The reference implementation of this library is written in header-only C programming language in a way that is also compatible with C++.

This project includes a Makefile that allows you to test and build the project in a Linux-compatible system with simple commands.
All the artifacts and reports produced using this Makefile are stored in the target folder.

  • To see all available options: make help
  • To build everything: make all

Example command-Line tool

The code inside the c/vk folder is used to generate the vk command line tool.
This tools requires the pre-normalized positional arguments CHROM, POS, REF, ALT and returns the VariantKey in hexadecimal representation.

Go Library (golang)

A go wrapper is located in the go directory.
Use the "make go" command to test the GO wrapper and generate reports.

Python Module

The python module is located in the python directory. Use the "make python" command to test the Python wrapper and generate reports.

Python Vectorized Class

The python class module is a wrapper for the low-level Python library and it is located in the python-class directory. All methods of this class are vectorized, so they also accept lists or numpy arrays as input.
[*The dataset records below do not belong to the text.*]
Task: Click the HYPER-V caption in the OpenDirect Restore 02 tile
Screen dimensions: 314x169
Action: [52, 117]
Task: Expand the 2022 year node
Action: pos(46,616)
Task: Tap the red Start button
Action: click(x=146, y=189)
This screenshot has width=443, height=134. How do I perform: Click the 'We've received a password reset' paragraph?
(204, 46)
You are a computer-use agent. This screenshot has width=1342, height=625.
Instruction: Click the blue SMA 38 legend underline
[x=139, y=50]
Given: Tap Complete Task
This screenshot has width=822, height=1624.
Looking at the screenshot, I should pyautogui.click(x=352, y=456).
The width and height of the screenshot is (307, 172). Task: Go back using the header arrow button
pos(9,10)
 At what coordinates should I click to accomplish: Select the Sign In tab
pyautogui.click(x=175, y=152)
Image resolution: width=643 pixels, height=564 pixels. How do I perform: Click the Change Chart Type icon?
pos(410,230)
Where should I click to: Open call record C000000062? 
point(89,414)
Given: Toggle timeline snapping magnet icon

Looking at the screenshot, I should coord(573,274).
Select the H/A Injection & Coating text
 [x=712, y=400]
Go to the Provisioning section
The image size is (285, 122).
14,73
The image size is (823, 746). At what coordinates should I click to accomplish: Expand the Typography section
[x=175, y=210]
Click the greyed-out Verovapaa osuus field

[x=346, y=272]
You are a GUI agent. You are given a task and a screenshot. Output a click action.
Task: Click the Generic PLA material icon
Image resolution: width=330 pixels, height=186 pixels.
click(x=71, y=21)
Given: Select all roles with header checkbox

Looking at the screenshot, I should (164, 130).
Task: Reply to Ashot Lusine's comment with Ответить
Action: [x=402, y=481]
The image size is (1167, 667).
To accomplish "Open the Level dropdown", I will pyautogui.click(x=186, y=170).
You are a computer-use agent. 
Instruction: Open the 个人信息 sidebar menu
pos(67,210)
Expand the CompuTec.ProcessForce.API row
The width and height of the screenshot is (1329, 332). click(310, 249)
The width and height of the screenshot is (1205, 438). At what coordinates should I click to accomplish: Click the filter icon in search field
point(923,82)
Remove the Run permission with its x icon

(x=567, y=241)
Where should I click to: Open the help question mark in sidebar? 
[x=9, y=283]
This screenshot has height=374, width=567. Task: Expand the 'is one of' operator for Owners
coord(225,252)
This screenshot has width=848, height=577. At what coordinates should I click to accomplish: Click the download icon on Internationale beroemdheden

Use the "make python" command to test the Python class and generate reports.

R Module

The R module is located in the r directory. Use the "make r" command to test the R wrapper and generate reports.

In R the VariantKey is represented with a custom "uint64" class because there is no native support for unsigned 64 bit integers in R.

Javascript library (limited support)

Use the "make javascript" command to test and minify the Javascript implementation.